Ars Technica: Hands-on: First public previews of Chromium-based Edge are now out. “Microsoft’s switch to using the Chromium engine to power its Edge browser was announced in December last year, and the first public preview build is out now. Canary builds, updated daily, and Dev builds, updated weekly, are available for Windows 10. Versions for other operating systems and a beta that’s updated every six weeks are promised to be coming soon.”
Neowin: Chromium-based Edge leaks in its entirety, and you can install it now. “Over the last few weeks, there have been lots of leaks around Microsoft’s new Chromium-based Edge browser. First, we reported on screenshots that were leaked, then there were support documents, an extensions page, and even an installer that didn’t work. But now, the full browser has leaked for anyone to try out.” This is a third-party leak and therefore is not necessarily secure. I would recommend against installing this unless a) you have a sandbox machine to play with or b) you are made entirely out of rabbits’ feet.
KnowTechie: Microsoft’s new Timeline Chrome extension will sync your browsing history across Windows 10 devices . “One of the most useful features that Microsoft added to 2018’s Spring Update for Windows 10 was the Timeline function.
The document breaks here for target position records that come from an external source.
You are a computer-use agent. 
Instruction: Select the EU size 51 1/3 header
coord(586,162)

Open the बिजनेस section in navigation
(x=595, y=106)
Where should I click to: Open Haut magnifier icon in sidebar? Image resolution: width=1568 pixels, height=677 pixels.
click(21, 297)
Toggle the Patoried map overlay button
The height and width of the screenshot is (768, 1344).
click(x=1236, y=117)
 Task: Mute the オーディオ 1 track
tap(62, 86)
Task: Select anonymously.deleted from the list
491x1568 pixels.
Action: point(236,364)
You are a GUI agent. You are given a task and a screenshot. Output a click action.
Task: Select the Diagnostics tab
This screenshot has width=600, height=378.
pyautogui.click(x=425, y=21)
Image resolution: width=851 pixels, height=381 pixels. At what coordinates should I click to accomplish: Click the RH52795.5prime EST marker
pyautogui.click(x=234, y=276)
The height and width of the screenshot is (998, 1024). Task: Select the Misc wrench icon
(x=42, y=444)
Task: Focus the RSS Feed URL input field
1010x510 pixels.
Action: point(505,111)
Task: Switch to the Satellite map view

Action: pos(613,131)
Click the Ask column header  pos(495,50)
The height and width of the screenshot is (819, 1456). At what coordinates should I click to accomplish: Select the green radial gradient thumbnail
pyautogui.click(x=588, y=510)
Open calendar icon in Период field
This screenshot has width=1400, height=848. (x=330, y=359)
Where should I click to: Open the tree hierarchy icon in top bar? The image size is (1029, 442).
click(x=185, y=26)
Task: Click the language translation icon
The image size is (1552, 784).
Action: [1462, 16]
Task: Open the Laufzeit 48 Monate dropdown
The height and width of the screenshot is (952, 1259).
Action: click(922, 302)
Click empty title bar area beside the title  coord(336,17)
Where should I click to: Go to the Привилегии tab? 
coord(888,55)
Having the ability to see your browsing history across Windows 10, iOS, and Android devices is nifty, provided you use Microsoft’s Edge browser on desktop and mobile. Now, you don’t have to give up your Google Chrome addiction to use the Timeline feature, thanks to an official Chrome extension from Microsoft.”
Engadget: Microsoft’s mobile Edge browser begins issuing fake news warnings . “Microsoft’s Edge mobile browser has started flagging fake news sites as part of its latest update for iOS and Android. Previously only available as a desktop plug-in, the feature is powered by news rating company NewsGuard — which makes a point of using journalists, not algorithms, to identify ‘unreliable’ websites. Its eponymous fake news extension is also available for Chrome, Firefox and Safari.”
The Verge: Google denies altering YouTube code to break Microsoft Edge. “A former Microsoft intern has revealed details of a YouTube incident that has convinced some Edge browser engineers that Google added code to purposely break compatibility. In a post on Hacker News, Joshua Bakita, a former software engineering intern at Microsoft, lays out details and claims about an incident earlier this year. Microsoft has since announced the company is moving from the EdgeHTML rendering engine to the open source Chromium project for its Edge browser.” Google has formally denied this.
Ars Technica: Google isn’t the company that we should have handed the Web over to. “With Microsoft’s decision to end development of its own Web rendering engine and switch to Chromium, control over the Web has functionally been ceded to Google. That’s a worrying turn of events, given the company’s past behavior.” I didn’t read all the comments because there are over 500, but the comments I did read indicated a lively conversation that’s worth looking at.